#### BRIEF A
In the email exchange, which team does Gilbert Murray's club play in tomorrow's match?
#### BRIEF B
Carry on the email exchange about the bank's documents from the point where it stops.

#### EXCERPT
-=-=-=-=-

That’s our club motto, by the way.

Best regards,

Gilbert Murray


From: Johnson Philip

To: Gilbert Murray

Subject: Re: The bank has been in touch, but the news isn’t good

Sent: Thu, 26 Oct 2023 17:55:53

Dear,

I need to see the copy of the letter you got from the bank so I would study it and know what the bank required.

You should have confidence in this business OK.


From: Gilbert Murray

To: Johnson Philip

Subject: Here’s a copy of the bank’s email

Sent: Fri, 27 Oct 2023 08:53:36

Dear Mr Philip,

Here’s a copy of the bank’s email. It’s all very well you telling me to have confidence in this business, but as you can see, they’re asking for a load of documentation to prove that I’m this dead bloke’s next of kin. I can’t see how on earth we’re going to get our hands on all those documents. Can you?

It’s a real shame. Gypping Rovers really could have done with that money. I suppose I’m just going to have to look for another source of cash.

As it happens, I’ve got a meeting with the owner of Gypping Mill this afternoon to talk about just that. The mill was turned into a “World of Wicker” showroom the other year and I’m keen to see if the owner would be willing to sponsor the team. Mind you, it won’t be easy to persuade him. He’s a bit of a hard-headed businessman, and I’m not sure he’s going to want to associate his business with a bunch of losers like us.

I must go: we’ve got a training session in preparation for tomorrow’s match against Frottagesham FC. This’ll be the first match that our new Cornish player takes part in. I’m hoping his skills with the ball with turn our fortunes around.

Do let me know if you think there’s any chance of us getting our hands on those documents, won’t you? I don’t hold out much hope, I have to say.

Best regards

Gilbert Murray


From: Johnson Philip

To: Gilbert Murray

Subject: I have contracted an attorney

Sent: Fri, 27 Oct 2023 10:43:52

Dear Murray,

Well, I must state here that you are right in you submission concerning the documentations required by the bank but I would contract an attorney to help you get the certificates OK.

This would actually cost us some fortune but I would try my best to secure them and the attorney would deliver them to you so you can transmit same to the African Development Bank.

These would take like three days and I would keep you updated as well. I would like you to speak with the owner of your club for some assistance financially so that we would have a smooth claim over this fund once the documentations are secured.

I am sure that your club would win the match this time now that you have the new player and this is his first outing, so prepare the rest of the boys very well and let me know the score line after the weekend match which I am very sure would be in your favour.

Please I still require your contact number and fax as well, send it to me.

-=-=-=-=-

#### RECORD EXCERPTS
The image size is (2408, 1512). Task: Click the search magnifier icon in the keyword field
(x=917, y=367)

-=-=-=-=-

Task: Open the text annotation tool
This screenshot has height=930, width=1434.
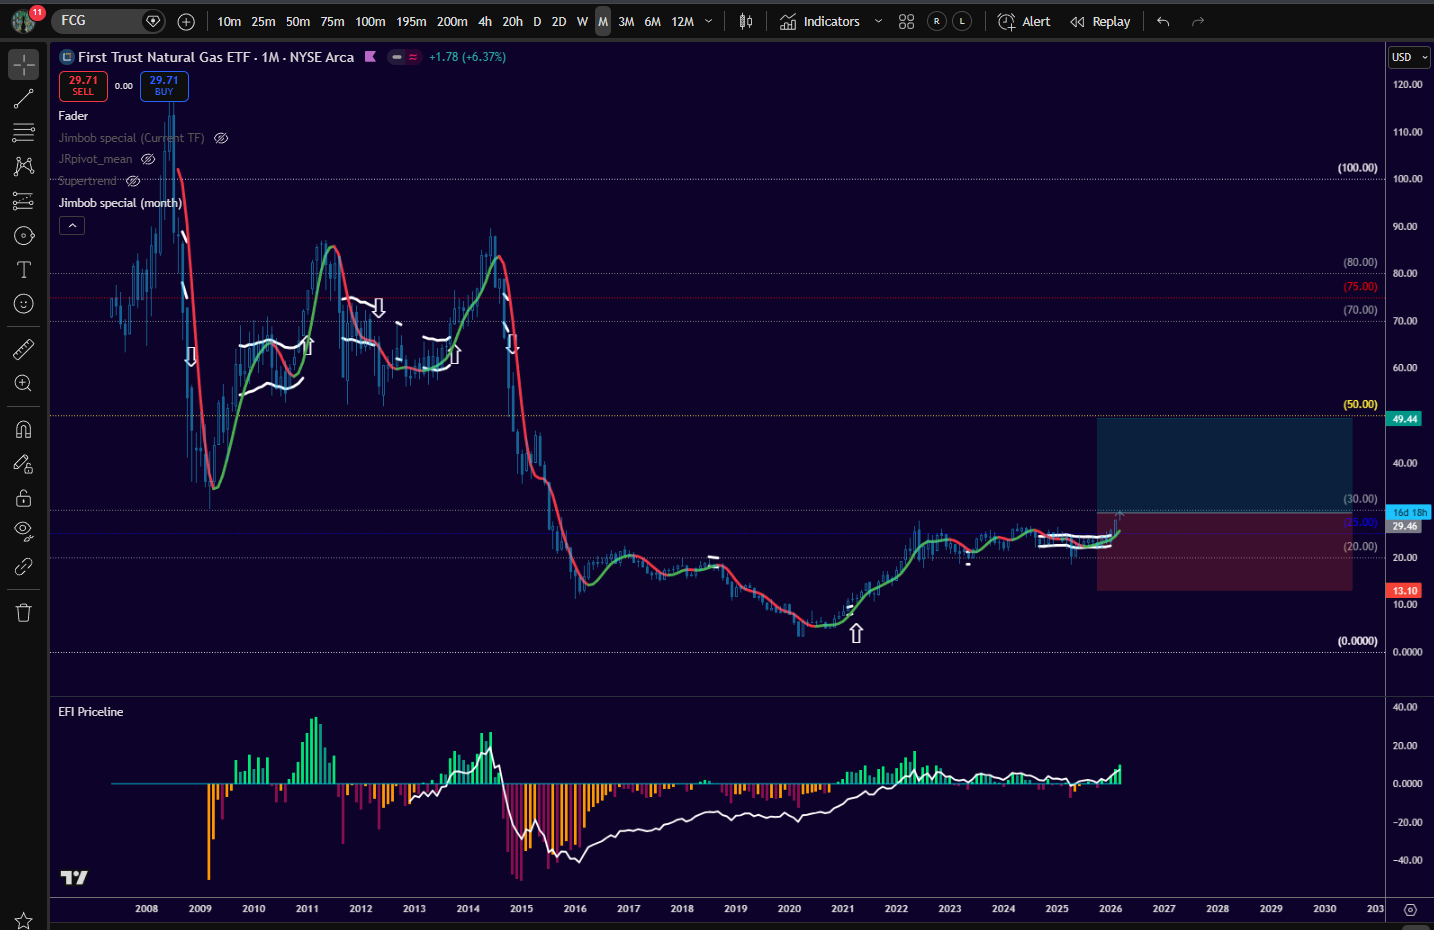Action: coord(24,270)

-=-=-=-=-

#### TASK RESULT A
Frottagesham FC

#### TASK RESULT B
Regards,

Johnson Philip


From: Gilbert Murray

To: Johnson Philip

Subject: Do you really think your attorney will be able to get hold of the documents we need?

Sent: Fri, 27 Oct 2023 12:05:27

Dear Mr Philip,

Thanks for getting back to me so quickly.

Do you really think your attorney will be able to get hold of the documents we need? You say that it would cost us “some fortune”. How much exactly? You see I don’t have “some fortune”. I might be a bit better off after my meeting with the mill owner this afternoon if I can persuade him to give us some sponsorship money, but how much money are we talking about here?

Best regards,

Gilbert Murray


From: Gilbert Murray

To: Johnson Philip

Subject: Good news... and bad news

Sent: Sun, 29 Oct 2023 07:56:22

Dear Mr Philip,

If you don’t mind me saying so, I’m more than a little bit disappointed that you haven’t got back to me with an answer to the question I put to you on Friday. I will ask you again: how much money will your attorney need to get his hands on those documents?

You say that you’re keen to complete this business as soon as possible. With respect, we might be able to get on with things a bit quicker if you didn’t take so long to respond to your emails. Think on.

Anyway, I’m writing with some good news and some bad news. The good news is that I’ve managed to secure a sponsorship deal with the owner of Gypping Mill. He handed over a cheque for £15,000 on Friday afternoon, and we’ve signed an agreement that means his company’s name will be printed on the team’s shirts and on banners around the ground. I don’t mind telling you that I’m over the moon.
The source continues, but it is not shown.